Фишер сухо хихикнул, давая понять, что сказано слишком мало и слишком поздно. Пол стоял, сунув руки в карманы, и выразительно молчал. Хэзел аккуратно сложила платок, положила в карман и тихим, строгим голосом вполне натурально произнесла:
– Я знаю, что ты не хотела, Фиалка. Постараемся быть осторожнее в этой сцене.
– Отлично, давайте начнем со «Славно…», – распорядилась Мелани. – Все по местам.
– Освободите, пожалуйста, сцену! – крикнул Мэттью, торопясь за Мелани, которая направилась к своему стулу в центральном проходе.
Ассистентки помрежа исчезли за кулисой, возбужденно переговариваясь: «Ты видела, что случилось?» – «Нет, а ты?» – «Она вцепилась ей в лицо когтями. Ты бы видела эту царапину!» А Хэзел мгновенно вошла в роль Елены и страдальческим голосом говорила:
Славно!Нет у тебя ни робости, ни каплиДевичьего стыда.

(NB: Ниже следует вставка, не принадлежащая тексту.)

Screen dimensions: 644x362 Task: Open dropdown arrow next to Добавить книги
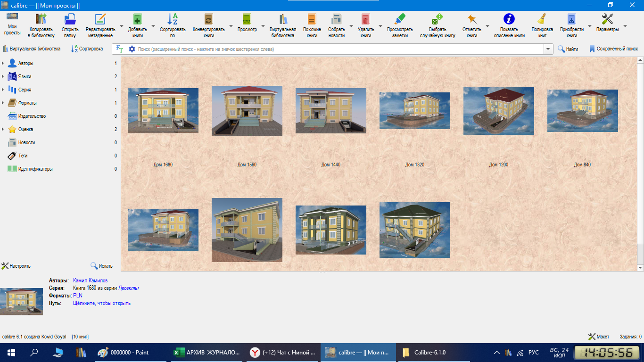click(x=153, y=26)
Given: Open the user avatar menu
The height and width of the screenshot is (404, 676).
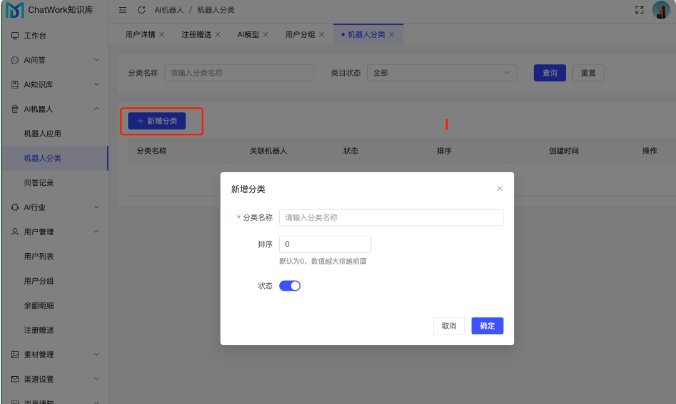Looking at the screenshot, I should coord(661,10).
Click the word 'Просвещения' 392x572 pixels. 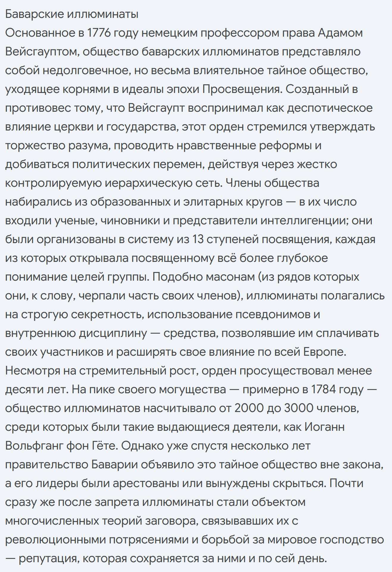[x=242, y=89]
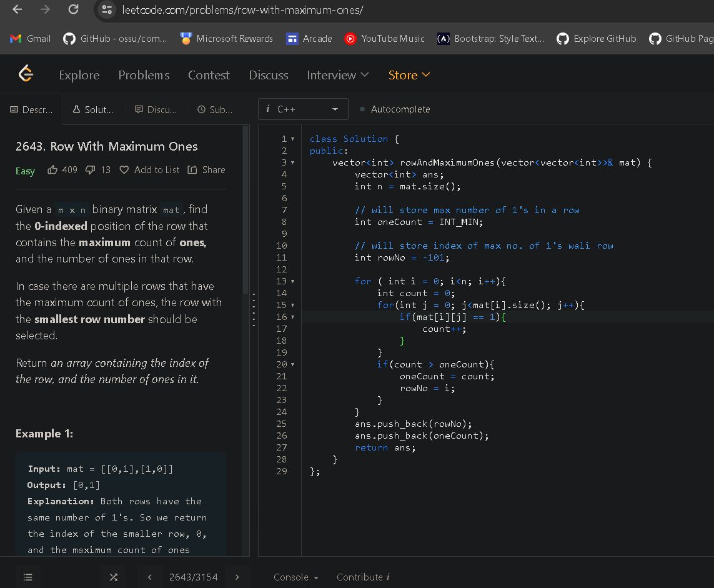The width and height of the screenshot is (714, 588).
Task: Downvote the problem with thumbs-down icon
Action: 89,170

Меня, как всегда, поразило умение актеров мгновенно перевоплощаться. Фишер, который до репетиций казался мне обычной смазливой юной бездарностью, играл очень умно, что вообще-то не должно было меня удивлять. После первого же разговора с ним становилось ясно: У этого парня есть кое-что еще, помимо симпатичной морды. Судя по всему, он немало поработал с текстом, и его Деметрий, поначалу юнец совратительный, жестокий и злобный, к концу пьесы, после всего, что случилось в ночном лесу, становится вполне сносным типом. В сцене, которую они репетировали сейчас, Деметрий, Хэзел и Фиалка так умело заводили друг друга, что драка выглядела по-настоящему страшной. Обычно подобные потасовки в спектаклях преподносятся как комические номера.

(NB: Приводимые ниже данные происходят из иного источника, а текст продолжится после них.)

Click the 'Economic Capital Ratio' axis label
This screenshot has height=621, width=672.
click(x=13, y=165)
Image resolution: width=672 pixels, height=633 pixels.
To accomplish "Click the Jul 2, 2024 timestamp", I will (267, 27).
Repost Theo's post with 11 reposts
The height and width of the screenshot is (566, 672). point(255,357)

Единственным слабым звеном оставался Пол, который всегда играл самого себя, тупо подавая реплики и не проявляя никакого интереса к развитию характера. Как мужчина он был великолепен: высок и широк в плечах, с рыжей шевелюрой и великолепной молочно-белой, чуть веснушчатой кожей. Однако Пол был из тех актеров, которых держат скорее для импозантности, чем для дела. Если бы у него был разумный агент, он бы отправил его на телевидение, и Пол играл бы в сериале доктора или полицейского и получал бы мешки писем от восторженных фанаток.